Si le conflit en Ukraine s’éternise, la Russie pourrait choisir d’opposer son veto en juin prochain au renouvellement de la résolution autorisant le passage de l’aide pour nuire à l’Occident. Cela mettrait en danger les 4 millions de Syriens qui en dépendent et augmenterait la pression sur la Turquie voisine, où ils pourraient tenter de se réfugier s’ils ne parviennent pas à recevoir de l’aide, avertit le Center for Strategic and International Studies (CSIS).

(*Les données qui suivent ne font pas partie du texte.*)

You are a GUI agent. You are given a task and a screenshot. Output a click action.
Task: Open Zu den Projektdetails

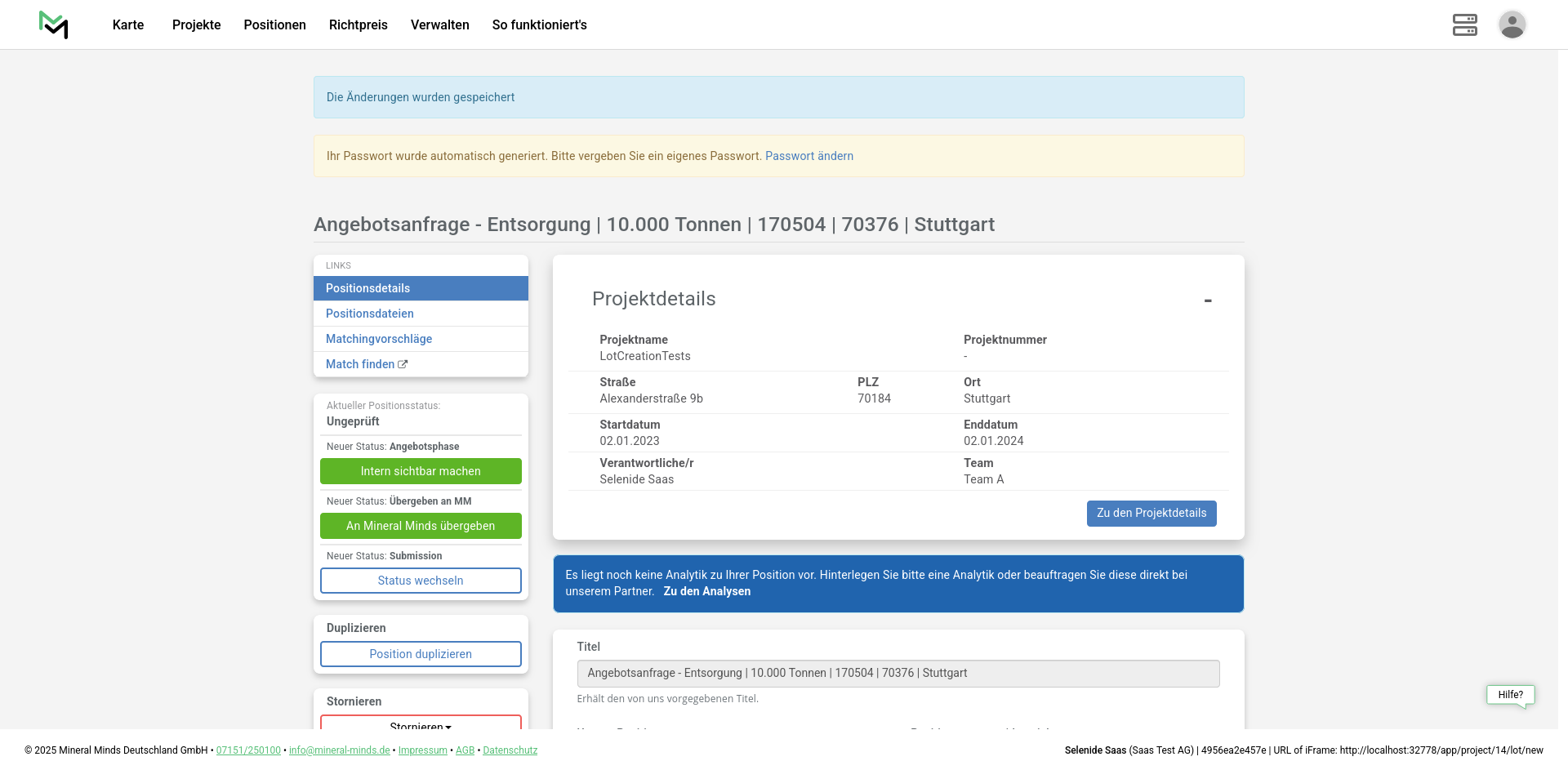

En outre, si les conditions de vie se détériorent davantage pour les Syriens, dont beaucoup ont de graves problèmes pour satisfaire leurs besoins fondamentaux, des protestations contre le gouvernement, qui a répondu par le sang et le feu lorsque les premières manifestations ont commencé en mars 2011, il y a onze ans, ne sont pas à exclure.
DOUX MOMENT POUR AL ASSAD
D’un point de vue politique, la guerre en Ukraine n’est pas une bonne nouvelle pour Al Assad. Le président syrien a récemment réussi à renouer des relations avec plusieurs pays arabes qui, avec une vision plutôt pragmatique de la situation en Syrie, où le gouvernement contrôle une grande partie du pays, avaient choisi de laisser de côté leurs réticences.

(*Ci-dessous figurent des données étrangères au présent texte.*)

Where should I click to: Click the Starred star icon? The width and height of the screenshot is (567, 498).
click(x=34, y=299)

Ainsi, en octobre dernier, le roi Abdallah II de Jordanie s’est entretenu pour la première fois en dix ans avec M. Al-Assad et a accepté de rouvrir la frontière. En outre, le monarque jordanien aurait demandé au président américain Joe Biden de modifier sa politique syrienne afin de se concentrer sur un « changement de comportement » plutôt que sur un « changement de régime » à Damas.
De son côté, le prince héritier des Émirats arabes unis, qui a rouvert son ambassade à Damas en 2018, a eu plusieurs contacts téléphoniques avec el-Assad. Bahreïn, en 2019, et Oman, en 2020, ont également rouvert leurs ambassades et, selon certains rapports, même l’Arabie saoudite envisage cette possibilité.

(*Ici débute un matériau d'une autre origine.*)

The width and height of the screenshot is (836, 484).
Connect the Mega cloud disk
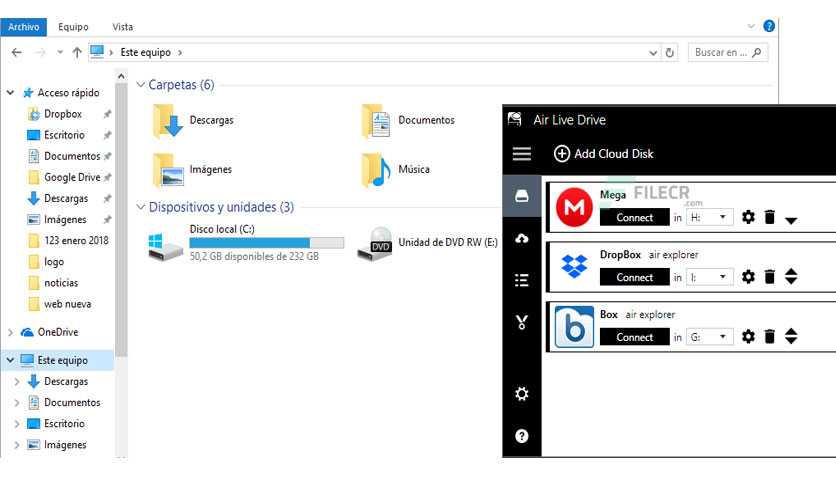tap(634, 217)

En outre, certains pays ont soutenu la possibilité que la Syrie revienne au sein de la Ligue arabe, dont elle a été suspendue. Le secrétaire général de l’organisation, Ahmed Abul Gheit, a déclaré jeudi à l’issue de la réunion ministérielle que la question n’avait pas été abordée et qu’elle serait traitée de manière bilatérale entre les pays arabes. S’il y a un consensus, a-t-il dit, la Syrie reviendra dans le corps, mais il a ajouté que cela ne semble pas être le cas pour le moment.
Toutefois, si, à la suite du conflit en Ukraine, la guerre en Syrie devait s’intensifier, l’équilibre actuel des forces pourrait être modifié, et certains des pays qui considèrent qu’accueillir Assad en leur sein est la moins mauvaise option après onze ans de guerre pourraient revenir sur leur position.